Multi-camera multi-spectral systems have become very common in many modern devices like Realsense, Kinect, and iPhoneX. Moreover, it has been proven that infrared images are very helpful in face recognition (?), detection (?), and scene parsing (?).

Stereo matching is one of the most heavily investigated topics in computer vision (?). Given a rectified image pair ( $I_{l}$ for the left image, $I_{r}$ for the right image), stereo matching focuses on finding correspondence of each pixel between two images. If the right pixel $I_{r}(x{-}d,y)$ corresponds to the left pixel $I_{l}(x,y)$ , then we can define $d$ as the disparity of the pixel $I_{l}(x,y)$ . Moreover, if we know the camera’s focal length $f$ and the distance $B$ between the two camera centers, the disparity can be converted into depth by $fB/d$ .

Cross-spectral stereo matching is stereo matching for images from different spectra, for example the left image is a visible image and the right image is a near-infrared image in Fig. 1. The recovered depth provides additional information which is complementary to semantic features of individual spectrum.

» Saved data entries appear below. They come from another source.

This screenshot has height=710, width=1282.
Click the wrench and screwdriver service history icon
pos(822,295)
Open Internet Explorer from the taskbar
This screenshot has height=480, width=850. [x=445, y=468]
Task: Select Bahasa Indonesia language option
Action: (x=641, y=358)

In addition, the estimated depth can help improve missing areas of depth images captured by depth sensors (e.g. reflection or transparent surfaces) (?).

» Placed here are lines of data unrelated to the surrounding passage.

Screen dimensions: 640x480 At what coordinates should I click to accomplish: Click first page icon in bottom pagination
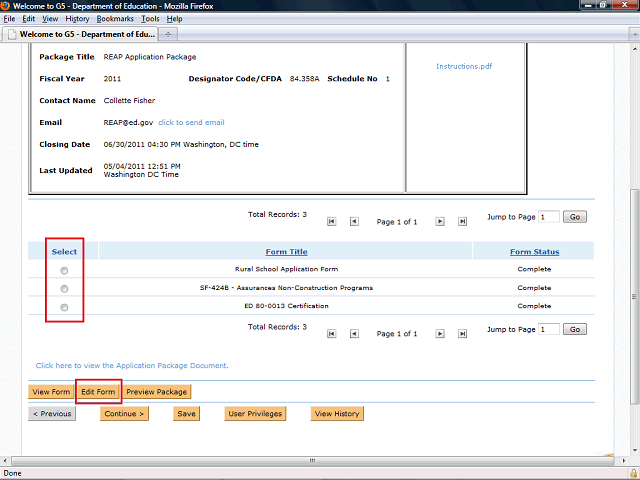332,334
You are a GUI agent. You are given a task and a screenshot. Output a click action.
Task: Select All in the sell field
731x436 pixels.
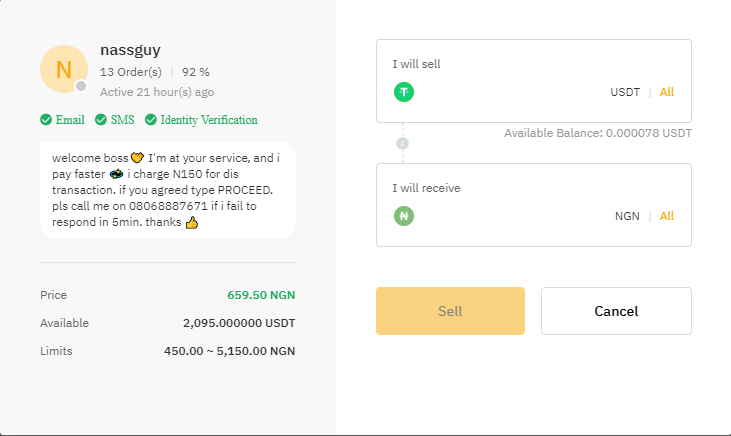point(667,92)
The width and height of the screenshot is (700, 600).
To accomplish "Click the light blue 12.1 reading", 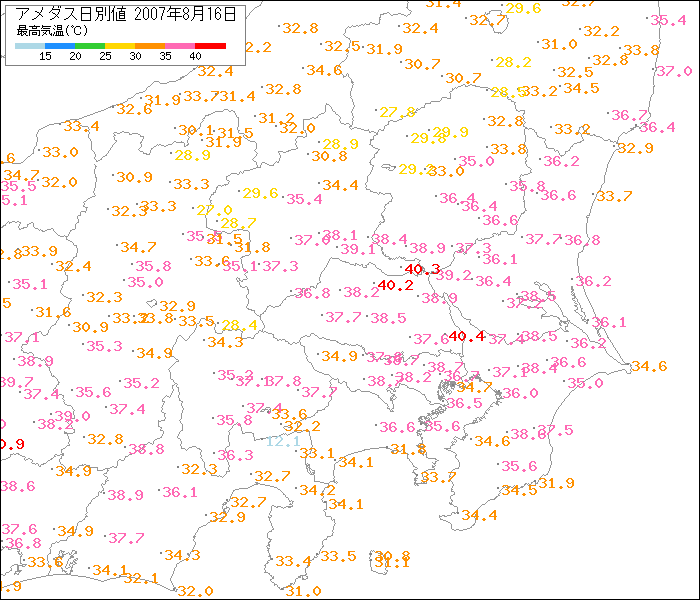I will point(283,440).
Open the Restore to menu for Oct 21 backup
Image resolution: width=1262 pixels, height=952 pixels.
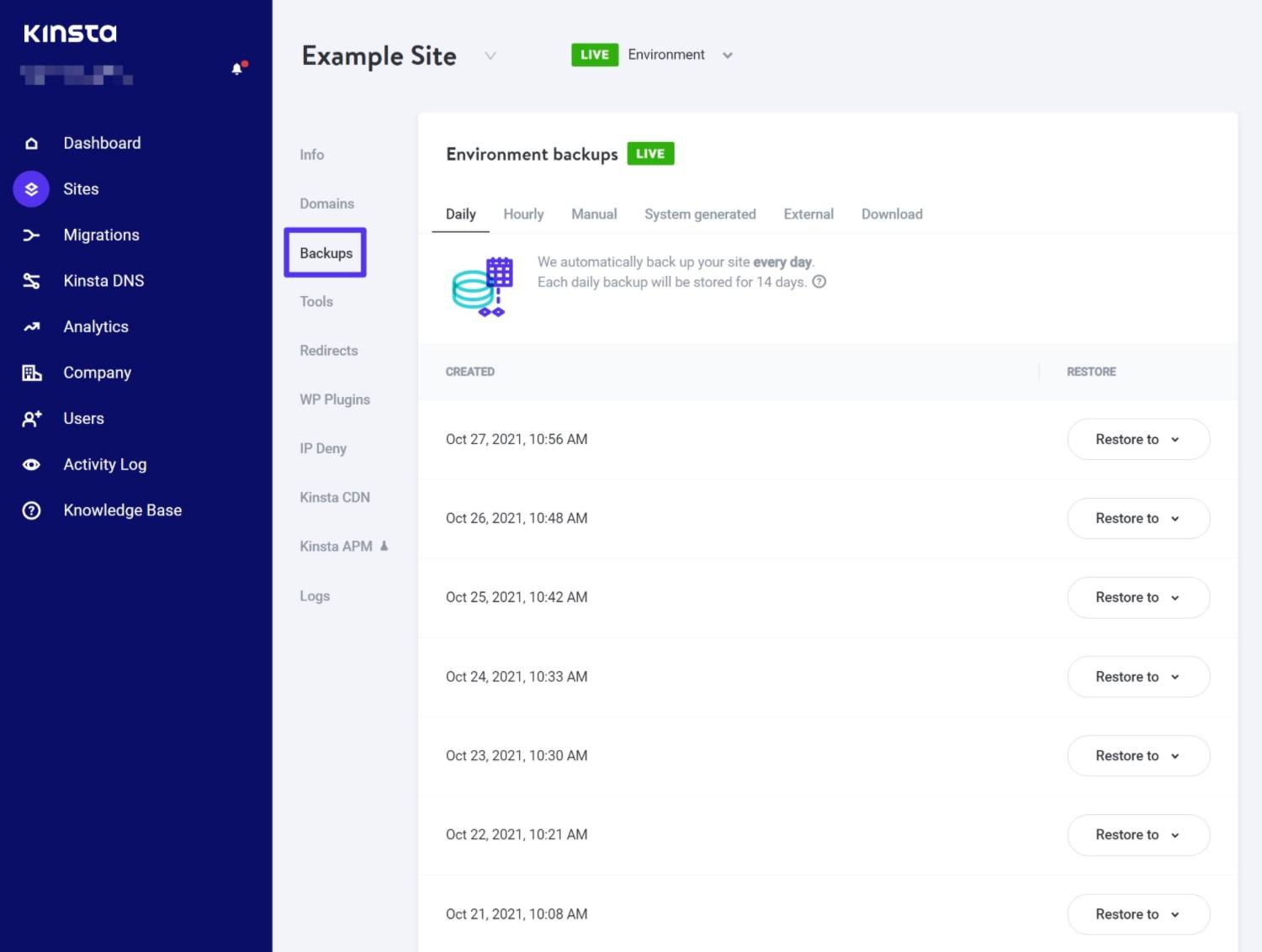click(1137, 914)
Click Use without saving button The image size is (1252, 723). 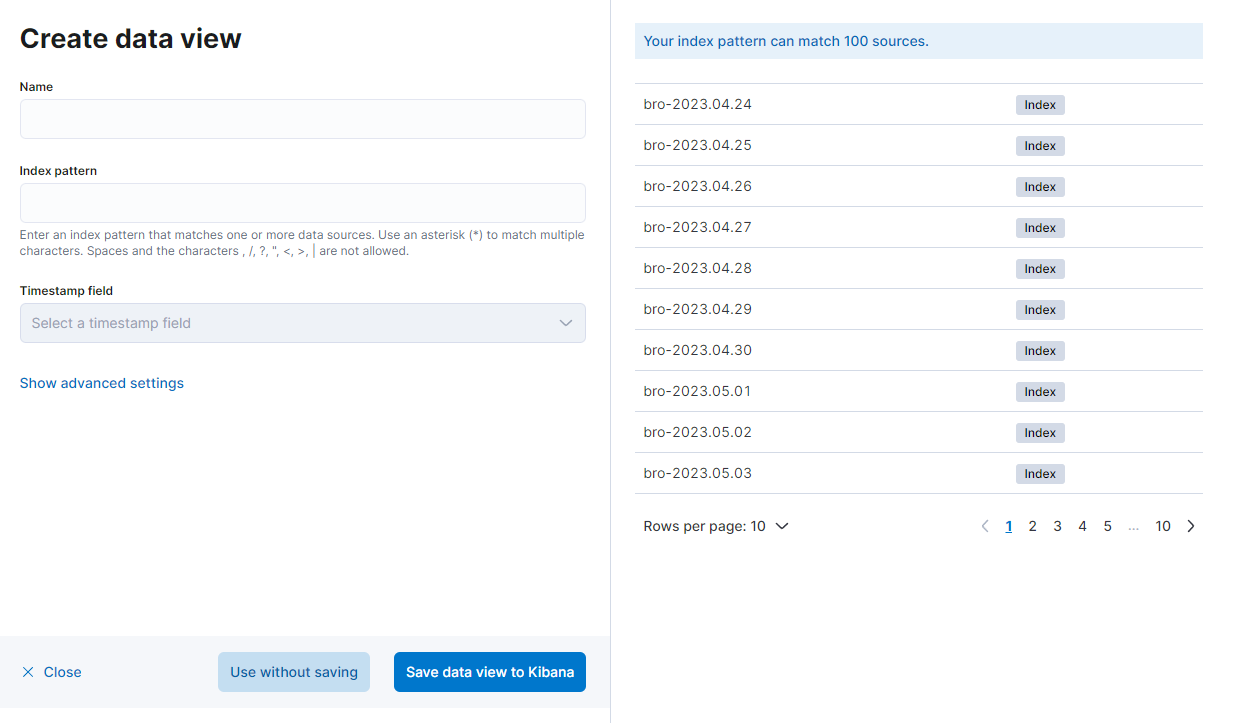(294, 672)
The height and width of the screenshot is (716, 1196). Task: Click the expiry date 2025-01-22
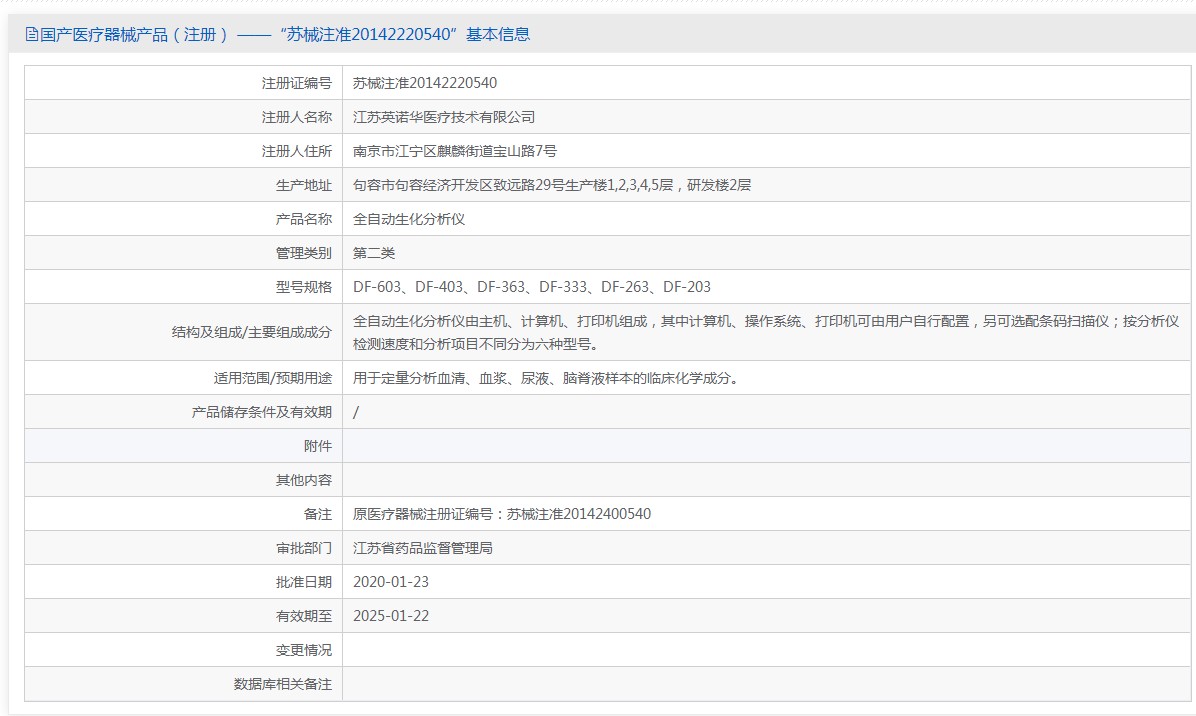[391, 616]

However, the cross-spectral stereo matching is still a challenging task especially without depth supervision (?), because there are great illumination differences between images of different spectra. The translation between different spectra is quite complex and hard to accurately describe with a simple linear transformation. Figure 1 shows an example of cross-spectral (visible and near-infrared) stereo matching.

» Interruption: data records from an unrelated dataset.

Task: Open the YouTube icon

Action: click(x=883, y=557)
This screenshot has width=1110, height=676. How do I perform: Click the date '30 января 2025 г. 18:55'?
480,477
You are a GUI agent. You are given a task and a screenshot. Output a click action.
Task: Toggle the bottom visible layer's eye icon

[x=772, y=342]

The key of traditional cross-spectral stereo matching is to design robust descriptors or features between the two modalities, such as ANCC (?) and DASC (?). However, these traditional methods are still not robust enough for transparent objects and large illumination variations. Zhi et al. (?) proposed deep material-aware cross-spectral stereo matching, which tried to tackle the problem with deep neural networks and unsupervised learning. However, this method suffers from severe limitations: (i) The method requires additional semantic annotations to obtain auxiliary material information. (ii) The loss function is manually designed for different materials, which limits its applications to other scenarios.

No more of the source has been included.